Kita cuma bisa ngelangut di dalam bus, pas lagi asik-asiknya ngelangut (mana ada ngelangut yang asik), tiba-tiba hape saya bergetar yang menandakan kalau ada sms masuk.

From : Pinkky C2 (Carnivore Cupu)
Bos, ngelih. Kapan ini berangkatnya?

Saya mulai merasa kasihan, bukan kasihan dengan perut Pinkky, tapi kasihan dengan deltoideus Mega. Yang kalau lengah sedikti saja bisa cuil. Saya nggak bisa ngebayangin kalau sampai Pinkky ngegigit Mega, suwer saya nggak tega. Kan kasihan Mega :(

To : Pinkky C2
Untuk sementara makan sirloin deltoideusnya Mega dulu ya, buat ngeganjel perut. Deket sini nggak ada Indomaret.

Duh, mulai ngelantur ceritanya. Kancuuuuuuttt yuuudd (sori typo, maksudnya "lanjut")
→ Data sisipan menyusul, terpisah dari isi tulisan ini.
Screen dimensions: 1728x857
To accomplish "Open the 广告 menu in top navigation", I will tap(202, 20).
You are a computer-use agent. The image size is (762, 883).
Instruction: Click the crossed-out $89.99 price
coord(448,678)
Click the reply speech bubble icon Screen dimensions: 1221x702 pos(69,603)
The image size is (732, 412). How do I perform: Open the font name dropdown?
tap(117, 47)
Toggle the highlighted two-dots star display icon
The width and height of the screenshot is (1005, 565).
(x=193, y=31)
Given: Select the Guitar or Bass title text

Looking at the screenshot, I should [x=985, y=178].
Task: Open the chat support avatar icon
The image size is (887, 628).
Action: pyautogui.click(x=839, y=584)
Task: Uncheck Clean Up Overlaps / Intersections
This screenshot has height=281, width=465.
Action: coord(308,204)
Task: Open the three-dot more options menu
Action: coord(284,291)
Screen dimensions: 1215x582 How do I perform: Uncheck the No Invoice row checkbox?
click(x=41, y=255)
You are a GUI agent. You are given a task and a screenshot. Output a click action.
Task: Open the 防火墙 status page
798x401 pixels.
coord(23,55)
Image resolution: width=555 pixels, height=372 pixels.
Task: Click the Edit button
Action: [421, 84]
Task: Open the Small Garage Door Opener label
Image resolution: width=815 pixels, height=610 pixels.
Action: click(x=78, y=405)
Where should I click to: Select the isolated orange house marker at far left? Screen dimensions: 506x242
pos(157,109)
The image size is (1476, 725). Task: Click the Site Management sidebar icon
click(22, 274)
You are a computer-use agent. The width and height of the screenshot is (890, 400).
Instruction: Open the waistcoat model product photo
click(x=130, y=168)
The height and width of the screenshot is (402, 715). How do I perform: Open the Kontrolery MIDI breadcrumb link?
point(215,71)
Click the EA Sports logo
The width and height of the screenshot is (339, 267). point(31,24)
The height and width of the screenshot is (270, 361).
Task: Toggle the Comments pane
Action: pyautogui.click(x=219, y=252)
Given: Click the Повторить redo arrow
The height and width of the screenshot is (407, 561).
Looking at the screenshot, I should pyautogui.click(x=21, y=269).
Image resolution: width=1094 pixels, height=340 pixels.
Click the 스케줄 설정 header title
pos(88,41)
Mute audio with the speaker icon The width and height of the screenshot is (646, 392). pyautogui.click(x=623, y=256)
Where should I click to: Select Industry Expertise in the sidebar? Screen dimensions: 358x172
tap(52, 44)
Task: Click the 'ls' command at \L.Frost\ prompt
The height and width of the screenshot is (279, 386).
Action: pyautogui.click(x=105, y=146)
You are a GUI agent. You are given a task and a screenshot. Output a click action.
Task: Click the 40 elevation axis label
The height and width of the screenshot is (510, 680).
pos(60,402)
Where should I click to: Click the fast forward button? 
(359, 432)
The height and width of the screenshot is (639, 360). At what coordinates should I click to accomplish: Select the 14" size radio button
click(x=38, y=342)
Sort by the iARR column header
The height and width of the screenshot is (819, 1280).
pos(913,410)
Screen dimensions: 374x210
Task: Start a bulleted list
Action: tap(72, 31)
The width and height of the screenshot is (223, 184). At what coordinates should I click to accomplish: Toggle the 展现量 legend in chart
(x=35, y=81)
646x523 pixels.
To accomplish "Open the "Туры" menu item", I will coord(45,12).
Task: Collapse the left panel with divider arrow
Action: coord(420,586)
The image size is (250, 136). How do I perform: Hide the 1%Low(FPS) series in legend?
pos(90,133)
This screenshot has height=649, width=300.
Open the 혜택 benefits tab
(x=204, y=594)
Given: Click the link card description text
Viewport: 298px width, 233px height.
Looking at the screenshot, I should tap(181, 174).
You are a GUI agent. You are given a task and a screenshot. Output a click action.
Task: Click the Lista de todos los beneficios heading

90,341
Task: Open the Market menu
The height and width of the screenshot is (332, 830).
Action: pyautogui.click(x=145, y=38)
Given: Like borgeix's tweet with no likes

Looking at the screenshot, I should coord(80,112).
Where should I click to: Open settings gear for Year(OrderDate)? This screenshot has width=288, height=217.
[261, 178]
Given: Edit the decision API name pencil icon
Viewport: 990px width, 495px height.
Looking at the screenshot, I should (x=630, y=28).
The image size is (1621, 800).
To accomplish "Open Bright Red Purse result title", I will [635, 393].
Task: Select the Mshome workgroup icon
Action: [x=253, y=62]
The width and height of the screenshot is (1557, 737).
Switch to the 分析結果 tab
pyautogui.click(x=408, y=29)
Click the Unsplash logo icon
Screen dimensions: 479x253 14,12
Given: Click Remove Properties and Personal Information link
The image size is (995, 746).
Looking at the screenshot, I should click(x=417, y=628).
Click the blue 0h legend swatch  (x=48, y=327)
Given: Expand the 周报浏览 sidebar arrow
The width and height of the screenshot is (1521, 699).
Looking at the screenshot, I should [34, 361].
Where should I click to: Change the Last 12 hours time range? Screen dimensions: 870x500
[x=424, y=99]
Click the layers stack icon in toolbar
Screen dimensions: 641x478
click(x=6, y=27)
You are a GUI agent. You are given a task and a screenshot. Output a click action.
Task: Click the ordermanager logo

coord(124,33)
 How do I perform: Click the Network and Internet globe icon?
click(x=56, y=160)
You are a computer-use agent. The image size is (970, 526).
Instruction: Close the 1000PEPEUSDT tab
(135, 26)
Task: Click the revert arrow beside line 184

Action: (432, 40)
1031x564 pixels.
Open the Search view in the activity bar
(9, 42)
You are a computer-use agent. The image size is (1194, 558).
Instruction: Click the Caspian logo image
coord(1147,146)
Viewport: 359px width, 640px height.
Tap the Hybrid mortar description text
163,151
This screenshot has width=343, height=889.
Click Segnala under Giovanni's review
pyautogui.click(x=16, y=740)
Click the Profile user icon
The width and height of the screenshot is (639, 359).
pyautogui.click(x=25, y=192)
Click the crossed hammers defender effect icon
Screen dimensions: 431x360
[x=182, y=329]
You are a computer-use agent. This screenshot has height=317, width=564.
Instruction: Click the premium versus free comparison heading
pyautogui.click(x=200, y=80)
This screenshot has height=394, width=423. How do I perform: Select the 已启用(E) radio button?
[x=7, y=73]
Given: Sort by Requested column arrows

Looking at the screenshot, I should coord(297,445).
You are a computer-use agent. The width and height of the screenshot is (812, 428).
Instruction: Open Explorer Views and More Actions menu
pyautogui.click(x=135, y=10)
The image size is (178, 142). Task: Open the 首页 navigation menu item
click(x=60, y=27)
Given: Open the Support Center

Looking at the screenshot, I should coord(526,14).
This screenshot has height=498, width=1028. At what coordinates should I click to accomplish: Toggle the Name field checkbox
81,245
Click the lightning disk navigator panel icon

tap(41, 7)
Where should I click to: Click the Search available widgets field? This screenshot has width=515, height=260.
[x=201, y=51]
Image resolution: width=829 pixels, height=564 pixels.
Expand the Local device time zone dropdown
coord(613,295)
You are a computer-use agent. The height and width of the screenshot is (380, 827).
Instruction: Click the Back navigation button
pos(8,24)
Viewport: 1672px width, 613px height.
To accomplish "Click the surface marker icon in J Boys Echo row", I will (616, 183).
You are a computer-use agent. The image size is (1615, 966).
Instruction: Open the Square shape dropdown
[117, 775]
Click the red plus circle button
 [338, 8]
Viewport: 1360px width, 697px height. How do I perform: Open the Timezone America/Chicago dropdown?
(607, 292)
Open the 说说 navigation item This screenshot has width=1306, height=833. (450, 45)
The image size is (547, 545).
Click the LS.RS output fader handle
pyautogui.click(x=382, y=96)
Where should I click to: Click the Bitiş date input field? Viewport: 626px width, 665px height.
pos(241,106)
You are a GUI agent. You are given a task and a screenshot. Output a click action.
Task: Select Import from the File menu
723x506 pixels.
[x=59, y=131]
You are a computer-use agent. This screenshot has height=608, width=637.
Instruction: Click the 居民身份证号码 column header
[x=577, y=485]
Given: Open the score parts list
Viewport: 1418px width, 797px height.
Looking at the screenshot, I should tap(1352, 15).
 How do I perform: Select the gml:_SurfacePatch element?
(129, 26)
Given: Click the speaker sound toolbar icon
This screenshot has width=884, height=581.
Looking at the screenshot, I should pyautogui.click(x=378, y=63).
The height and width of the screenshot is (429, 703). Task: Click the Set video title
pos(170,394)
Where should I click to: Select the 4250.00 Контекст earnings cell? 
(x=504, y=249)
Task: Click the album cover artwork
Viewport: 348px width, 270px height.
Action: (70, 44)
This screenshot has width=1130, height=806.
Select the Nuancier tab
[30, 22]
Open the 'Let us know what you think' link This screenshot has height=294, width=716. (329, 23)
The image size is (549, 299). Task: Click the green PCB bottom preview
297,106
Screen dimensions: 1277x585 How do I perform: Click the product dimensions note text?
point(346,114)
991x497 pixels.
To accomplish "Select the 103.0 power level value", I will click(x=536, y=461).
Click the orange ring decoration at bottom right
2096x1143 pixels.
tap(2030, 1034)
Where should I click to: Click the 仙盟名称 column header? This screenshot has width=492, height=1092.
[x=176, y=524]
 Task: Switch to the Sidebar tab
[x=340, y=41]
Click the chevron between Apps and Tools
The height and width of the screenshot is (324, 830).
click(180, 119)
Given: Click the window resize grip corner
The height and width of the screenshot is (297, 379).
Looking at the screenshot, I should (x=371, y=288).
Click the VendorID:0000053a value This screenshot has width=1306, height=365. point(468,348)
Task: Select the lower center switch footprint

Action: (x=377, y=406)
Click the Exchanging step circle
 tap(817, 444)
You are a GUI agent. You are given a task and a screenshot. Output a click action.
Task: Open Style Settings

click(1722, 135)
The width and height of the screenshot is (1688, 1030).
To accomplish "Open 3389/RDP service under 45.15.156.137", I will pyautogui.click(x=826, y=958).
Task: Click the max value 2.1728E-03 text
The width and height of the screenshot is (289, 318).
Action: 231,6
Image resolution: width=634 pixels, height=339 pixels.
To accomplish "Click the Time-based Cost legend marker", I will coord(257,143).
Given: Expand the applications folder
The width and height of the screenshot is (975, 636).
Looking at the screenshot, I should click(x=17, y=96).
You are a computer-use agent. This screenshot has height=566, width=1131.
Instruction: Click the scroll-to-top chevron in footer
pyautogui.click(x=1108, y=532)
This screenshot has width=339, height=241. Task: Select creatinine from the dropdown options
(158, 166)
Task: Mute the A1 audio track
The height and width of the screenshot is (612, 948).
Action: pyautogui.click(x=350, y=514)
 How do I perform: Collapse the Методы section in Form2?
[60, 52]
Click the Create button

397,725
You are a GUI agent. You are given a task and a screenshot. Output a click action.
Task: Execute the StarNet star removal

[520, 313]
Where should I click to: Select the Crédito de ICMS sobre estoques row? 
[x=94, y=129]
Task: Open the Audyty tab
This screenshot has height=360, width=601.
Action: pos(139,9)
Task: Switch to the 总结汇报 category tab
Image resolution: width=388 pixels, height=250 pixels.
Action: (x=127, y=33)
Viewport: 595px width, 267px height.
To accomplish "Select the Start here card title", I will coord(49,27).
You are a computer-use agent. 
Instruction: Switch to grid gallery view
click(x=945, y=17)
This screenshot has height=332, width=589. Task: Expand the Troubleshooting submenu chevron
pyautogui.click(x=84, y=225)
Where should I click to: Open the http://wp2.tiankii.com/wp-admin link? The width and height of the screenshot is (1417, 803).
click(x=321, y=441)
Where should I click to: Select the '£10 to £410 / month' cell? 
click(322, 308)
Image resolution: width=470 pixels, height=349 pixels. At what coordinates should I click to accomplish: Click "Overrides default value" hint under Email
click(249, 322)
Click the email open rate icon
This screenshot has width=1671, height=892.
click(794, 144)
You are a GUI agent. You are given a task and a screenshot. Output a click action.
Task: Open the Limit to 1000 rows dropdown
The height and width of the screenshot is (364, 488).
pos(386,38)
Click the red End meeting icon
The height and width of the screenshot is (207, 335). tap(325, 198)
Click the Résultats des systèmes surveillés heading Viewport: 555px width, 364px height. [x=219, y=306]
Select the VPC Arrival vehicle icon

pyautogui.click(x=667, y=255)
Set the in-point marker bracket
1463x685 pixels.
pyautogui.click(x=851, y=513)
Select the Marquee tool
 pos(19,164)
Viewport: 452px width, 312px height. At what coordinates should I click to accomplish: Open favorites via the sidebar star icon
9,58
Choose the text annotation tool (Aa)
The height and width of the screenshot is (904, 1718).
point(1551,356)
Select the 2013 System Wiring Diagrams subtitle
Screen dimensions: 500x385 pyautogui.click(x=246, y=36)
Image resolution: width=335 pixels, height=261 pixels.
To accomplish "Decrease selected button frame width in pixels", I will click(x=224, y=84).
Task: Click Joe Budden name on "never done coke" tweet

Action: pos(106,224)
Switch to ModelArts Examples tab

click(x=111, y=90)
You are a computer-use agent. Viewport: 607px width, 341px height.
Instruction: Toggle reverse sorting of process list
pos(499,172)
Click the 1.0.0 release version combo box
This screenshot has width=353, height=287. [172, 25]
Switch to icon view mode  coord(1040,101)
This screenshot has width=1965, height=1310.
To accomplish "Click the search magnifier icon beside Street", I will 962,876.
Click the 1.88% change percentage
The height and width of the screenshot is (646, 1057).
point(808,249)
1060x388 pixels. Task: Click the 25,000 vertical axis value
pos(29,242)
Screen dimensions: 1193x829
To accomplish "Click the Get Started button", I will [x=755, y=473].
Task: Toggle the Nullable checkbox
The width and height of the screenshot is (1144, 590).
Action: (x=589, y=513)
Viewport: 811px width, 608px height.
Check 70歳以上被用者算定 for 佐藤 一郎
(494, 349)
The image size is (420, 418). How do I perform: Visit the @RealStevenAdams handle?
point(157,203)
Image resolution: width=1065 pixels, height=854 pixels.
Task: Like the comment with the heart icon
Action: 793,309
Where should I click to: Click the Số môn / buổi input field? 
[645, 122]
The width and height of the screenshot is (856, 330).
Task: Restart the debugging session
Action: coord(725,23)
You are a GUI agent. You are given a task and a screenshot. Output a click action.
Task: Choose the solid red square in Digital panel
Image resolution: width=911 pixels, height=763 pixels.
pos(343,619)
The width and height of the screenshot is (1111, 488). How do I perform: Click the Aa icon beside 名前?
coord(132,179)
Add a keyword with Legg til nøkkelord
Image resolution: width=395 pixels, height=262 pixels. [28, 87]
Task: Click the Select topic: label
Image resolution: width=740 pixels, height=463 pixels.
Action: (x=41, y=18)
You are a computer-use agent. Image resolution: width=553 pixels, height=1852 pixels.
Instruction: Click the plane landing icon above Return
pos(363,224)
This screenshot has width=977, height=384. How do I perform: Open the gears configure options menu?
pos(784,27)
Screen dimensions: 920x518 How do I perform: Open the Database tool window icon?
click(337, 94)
Kurang lebih setengah jam sudah kita terlantar di kota Solo, kota yang terkenal dengan penganan khas mpek-mpek nya ini. Situasi mulai tidak kondusif, karena perut saya nggak mau kalah dengan Pinkky. Tiba-tiba terdengar suara anak-anak SMA yang lagi tawuran, saya lihat sekeliling, ternyata nggak ada apa-apa. Oh... Ternyata suara nggak jelas itu datangnya dari dinding lambung saya yang sedang dicabik-cabik oleh cairan asam. Pas lagi asik-asiknya kelaperan, tiba-tiba kuping saya mendengar suara dari bapak-bapak penumpang lain yang lagi ngobrol dengan penumpang yang lainnya lagi. "Wah, kalau kayak gini biasanya baru besok pagi jalan lagi. Diganti bus lainnya, saya udah sering kok mogok kayak gini". HELL! Kalimat itu terdengar lebih menggemparkan ketimbang pernyataan Farhat Abaas yang menyatakan diri mau nyalon jadi presiden, atau pun bapak presiden yang tiba-tiba punya akun twitter verified supaya nggak kalah gaul dari rakyatnya. Saya lemas, ngelirik Humar. Dan ternyata dia juga ngelirik saya. Bukan, ini kita bukan lagi memacarkan sinyal-sinyal asmara. Tapi karena kita berdua memang mendengar apa yang dikatakan bapak tadi dengan jelas.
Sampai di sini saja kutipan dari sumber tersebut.